Are there any recommendations for policy or planning arising from the research? This would be particularly valuable with regards to future planning for public health emergencies. The following recommendations have been added in based on our study and also from reviewing the literature around public health messaging in emergency situations:

- Tailoring specific information to groups / audiences

- Engagement of community leaders

- Rectifying any miscommunications early

- Medical professionals being a trusted source

Table 1: It’s not clear why you would expect there to be a difference between those who completed the questionnaire only, interview only or both. I think this should be collapsed into one column and this table brought into the main text.

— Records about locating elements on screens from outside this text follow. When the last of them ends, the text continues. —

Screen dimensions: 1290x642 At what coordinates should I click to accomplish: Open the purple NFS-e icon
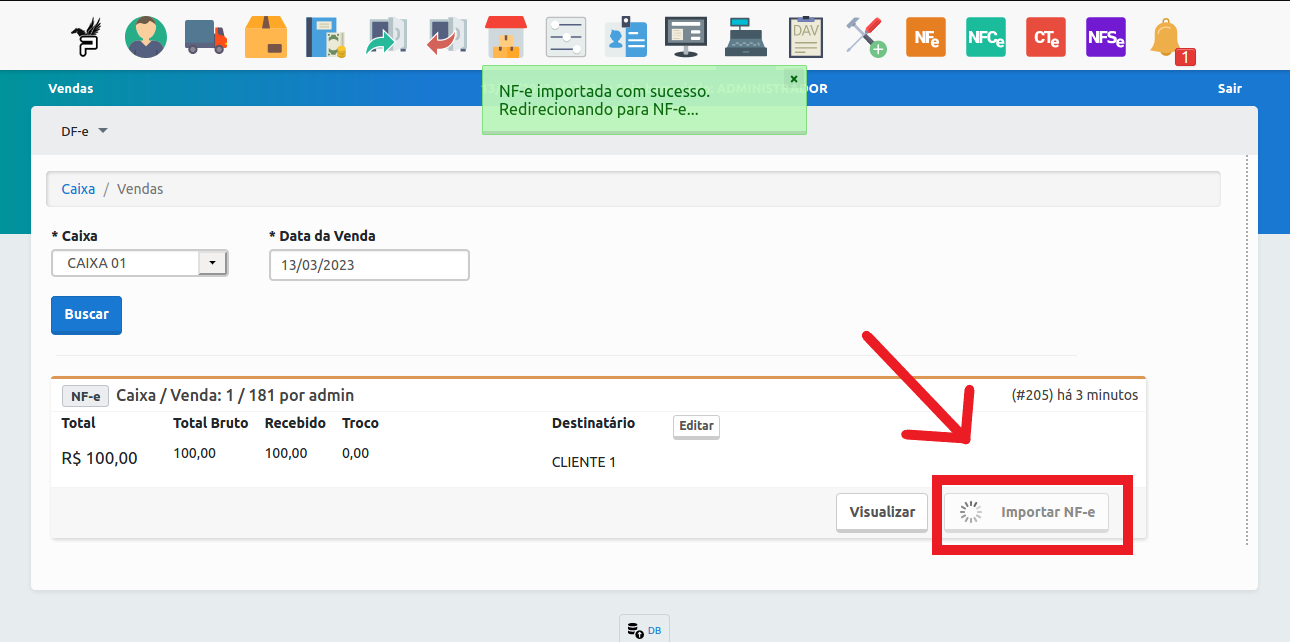[1105, 37]
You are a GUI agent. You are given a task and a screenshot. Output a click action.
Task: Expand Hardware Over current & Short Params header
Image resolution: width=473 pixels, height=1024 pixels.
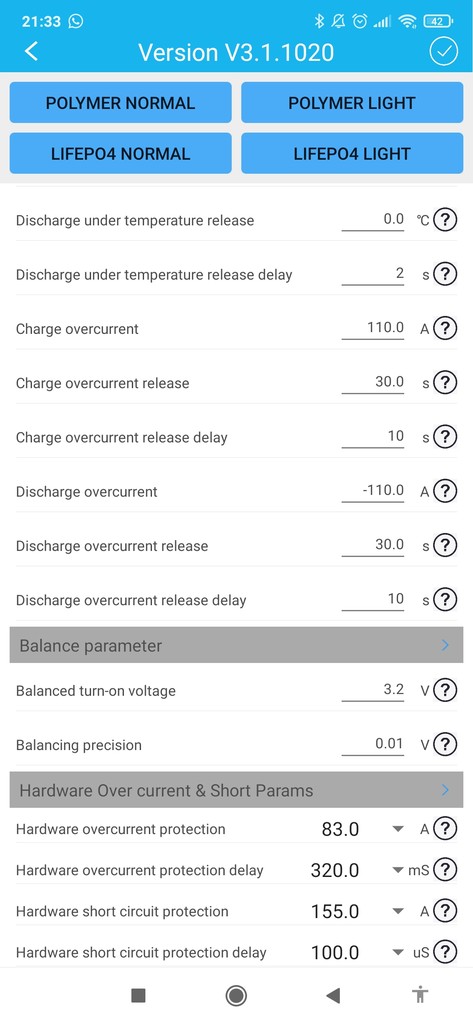(x=236, y=790)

The purpose of the table was to delineate that there was no difference. However, on reflection we have realised this may be confusing for readers and given we have the separate table of caregivers who participated in the interview the reader should be able to infer there is no difference between the two groups and so we have acted on your suggestion.

Table 2: As mentioned previously, the source of this historical data needs to be included in the methods The source of the historical data has been identified as contacting the Business Analysis Team and we have outlined this is not available to the public.

Table 3: As with table 1, it’s not clear why you would expect there to be a difference between the two groups. As a result, I don’t think Table 3 is needed at all and would recommend removing. As outlined previously the idea of including the results was to show no difference between the groups. We have decided to keep the data to support the findings reported in the main manuscript but agree it should remain in the Supplementary File.

Reviewer 2 comment Author’s response and revisions (line numbers according to clean copy)

1. To start, a general comment of editing. This paper needs to be proofread, as there are several grammatical errors in the paper. Please attend to this. We have proofread the paper.

2. The abstract reads well, but the conclusion is vague (also in the paper). Please clarify what the take-home message is of the paper and what we can learn from the your findings. What should policy-makers, health workers or parents do differently? We have revised the Conclusion section of the Abstract on page 3 and the Conclusion section in the main text on page 39 to better communicate our recommendations. However, the purpose of this manuscript is to report findings and it is beyond the scope of this study to dictate specific messages tailored to different groups to improve care seeking. The suggestions we do make are grounded in the data- for instance, that caregivers should not delay care seeking, emphasising the safety of hospital spaces in terms of SARS-COV-2 transmission.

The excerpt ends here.